- ámbito
- Edición Impresa
Control necesario, excluyendo a pymes

Durante décadas las pequeñas y medianas empresas de todo el país sufrieron las clausuras arbitrarias, la fijación de precios máximos, y los cierres intimidatorios de la AFIP (en aquellos momentos DGI) que se valió de esa legislación para perseguir por temas impositivos a las empresas más vulnerables, dejando inmunes a los grandes evasores.
Hoy, la vieja Ley 20.680 vuelve a discutirse y despierta una oposición casi generalizada. Se oponen las entidades empresarias, se oponen las entidades no empresarias, se oponen las grandes empresas. Pero se omite una realidad. En la Argentina hay decenas de grupos monopólicos y oligopólicos en los sectores públicos y privados que requieren controles y sanciones para evitar abusos contra pymes y consumidores.

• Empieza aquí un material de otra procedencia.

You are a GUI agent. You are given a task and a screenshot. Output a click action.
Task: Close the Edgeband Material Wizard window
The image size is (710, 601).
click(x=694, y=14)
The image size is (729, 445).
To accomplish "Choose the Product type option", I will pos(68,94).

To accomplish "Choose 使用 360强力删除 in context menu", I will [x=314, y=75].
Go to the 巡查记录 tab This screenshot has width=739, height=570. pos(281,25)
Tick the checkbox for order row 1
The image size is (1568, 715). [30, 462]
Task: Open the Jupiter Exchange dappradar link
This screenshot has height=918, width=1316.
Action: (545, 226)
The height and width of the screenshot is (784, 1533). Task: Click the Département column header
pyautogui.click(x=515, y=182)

Sobra evidencia. Sobran ejemplos. Una sola empresa del país controla la producción de chapas, y una sola empresa controla la producción de polietileno, que es un insumo clave para la industria plástica donde se producen, por ejemplo, los envases para los productos que consumimos diariamente. Y hay más: una sola empresa en la Argentina controla la producción de aluminio, cuatro empresas controlan la producción de cemento, una empresa controla el 80% de la producción de panificados, y sólo dos controlan el 82% de la producción de leche.
El daño es mayor cuando se repara en la pérdida preocupante de calidad de los servicios públicos que se brindan a la población. Cortes de luz, de agua, de gas, demoras y saturación en los medios de transporte público, o la cada vez peor calidad en las señales de telefonía móvil.
En cualquier país donde existen grupos monopólicos u oligopólicos el Estado debe actuar en defensa de los usuarios y de las pymes, que son las víctimas reales de la fijación de precios y de la búsqueda de rentas extraordinarias de esos grandes actores. Pero hay un hecho que es indiscutible: las pymes deben ser excluidas de cualquier legislación que implique controles y sanciones del Estado. Porque las pymes no son formadoras de precios, y constituyen uno de los mercados más transparentes de la economía.